Larry, larry, larry, you are riding a slow moving boat, with many boat anchors on board (SPARC, Solaris, Oracle Apps, Fusion Middleware). Good thing you have your database. But wait, that one is taking on water also with Hadoop and NoSQL models taking shape.
Ride that baby down hard, and keep getting plastic surgery, but remember your ship is taking on water my friend.
So google shouldnt be able to use the java api which is not protected, but its ok for oracle to take redhat linux under its open source licenses, then f**k it up craptasticly and collect support $ while giving nothing back to red hat?
At least redhat fund a lot open source development and give back heaps to the community.
True oracle do invest in some linux development (btrfs comes to mind) but I dont think they can talk, here.
He should visit Solari.com, read the article on federal budget reform and the references, then STFU!
This information has been misused for years, by multiple actors, including the intelligence organisations, foreign Drug Lords, the military industrial complex, politicians, other contractors etc., to blackmail or harass less privileged entities which get in the way of these more privileged entities.

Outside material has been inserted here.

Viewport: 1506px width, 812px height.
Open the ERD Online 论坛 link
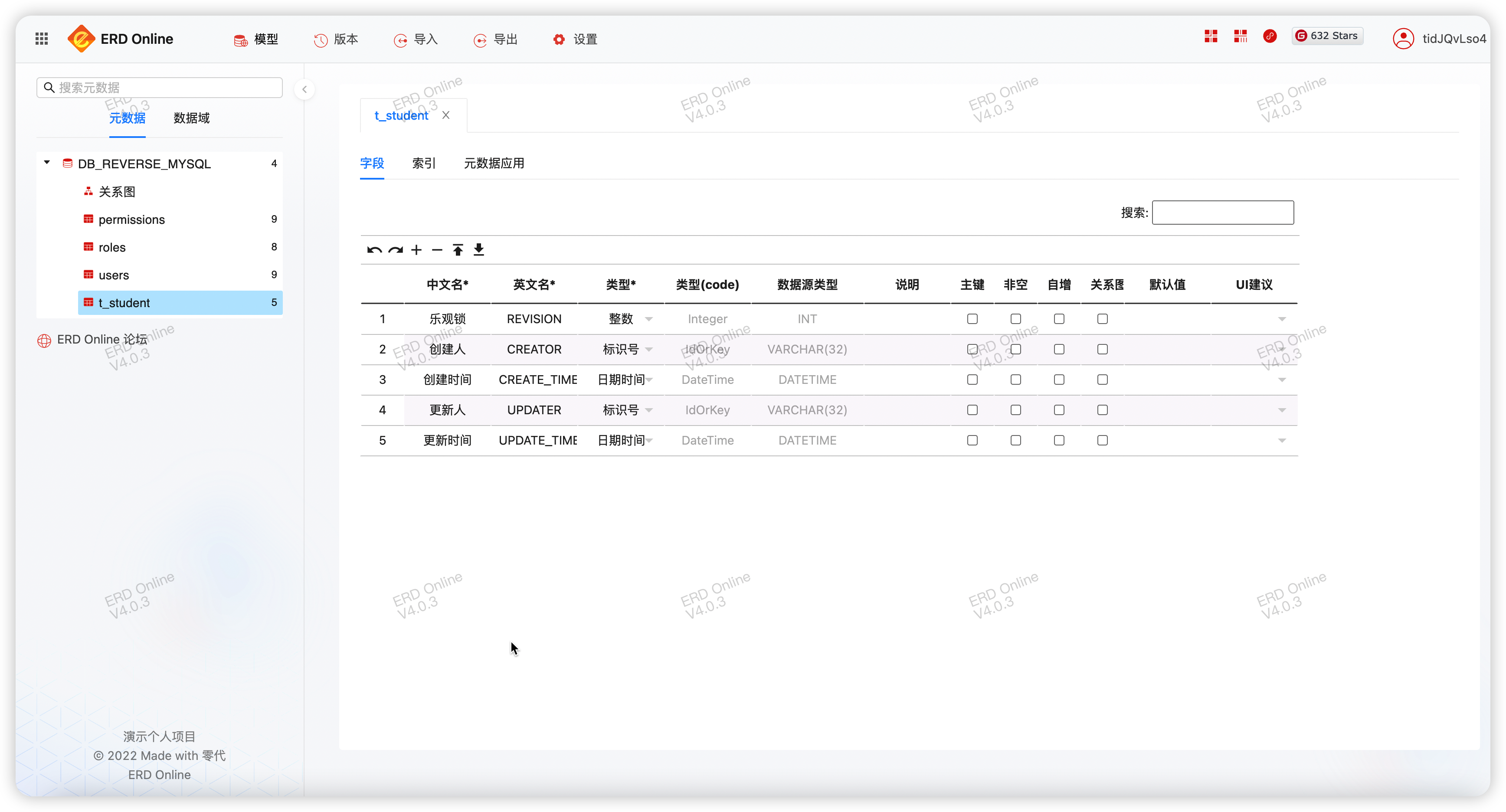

'''If some people don't like what NSA is doing, Ellison argued, the trick is to vote the spying programs away. "The great thing is that we live in a democracy. If we don't like what NSA is doing, we can just get rid of the government and put in a different government," he said.'''
He is.. insane
"If some people don't like what NSA is doing, Ellison argued, the trick is to vote the spying programs away. "The great thing is that we live in a democracy. If we don't like what NSA is doing, we can just get rid of the government and put in a different government," he said."

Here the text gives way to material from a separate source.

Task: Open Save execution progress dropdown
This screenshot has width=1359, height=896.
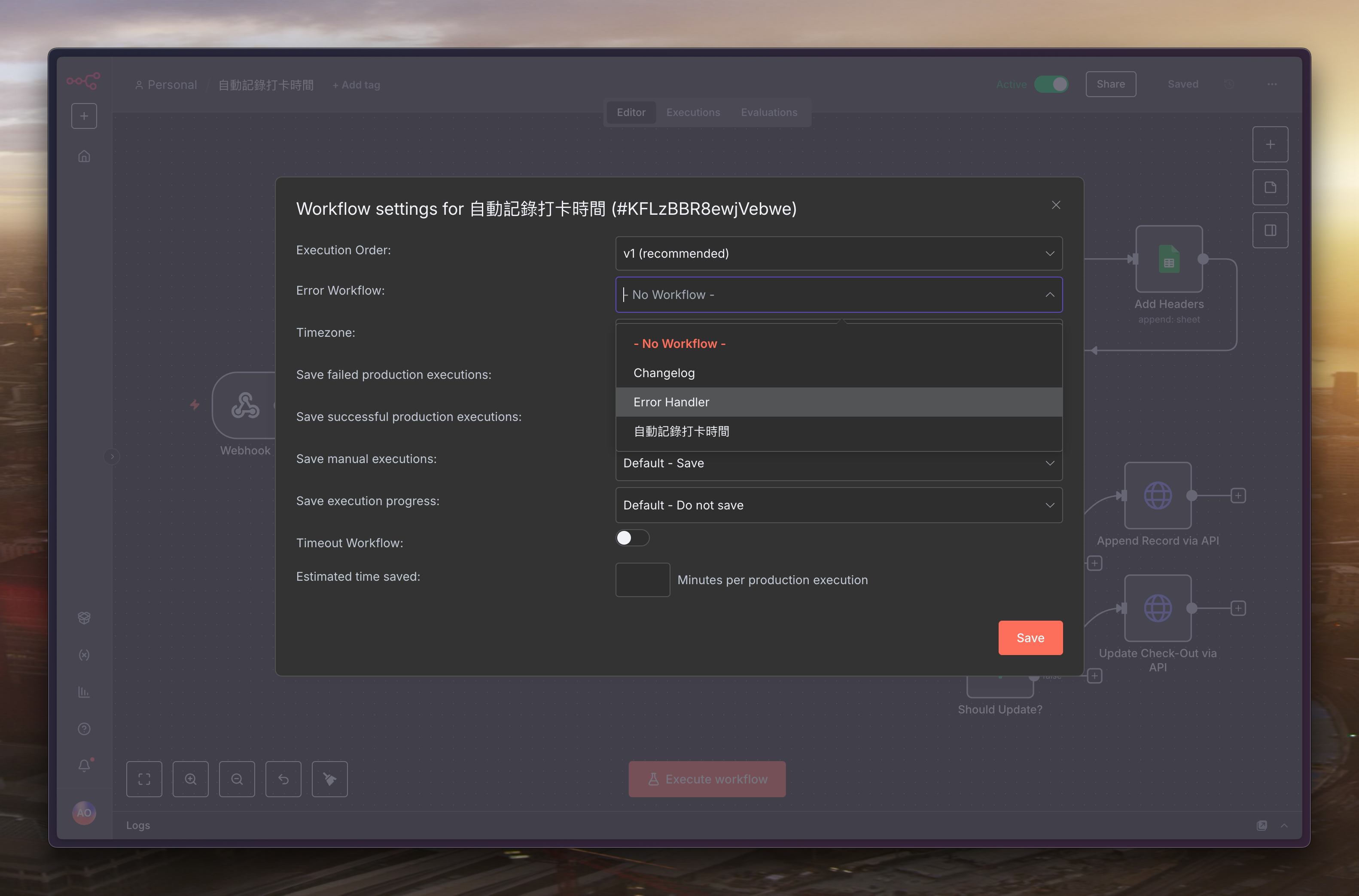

Hang on..that doesn't work: Didn't Bush tell us that PRISM was brought in under him?
An uncritical thinking Obama water boy...We are dealing with secret domestic spy program, THAT ARE NO LONGER A SECRET. All are current and potential enemies know about the wireless bugs. If your enemies know about your spy program, how can it remain effective? Realistically, the only remaining effective target is the AMERICAN PEOPLE..Mr. Ellison may be a computer billionaire but he is also a specious thinker with nothing to the domestic spying debate.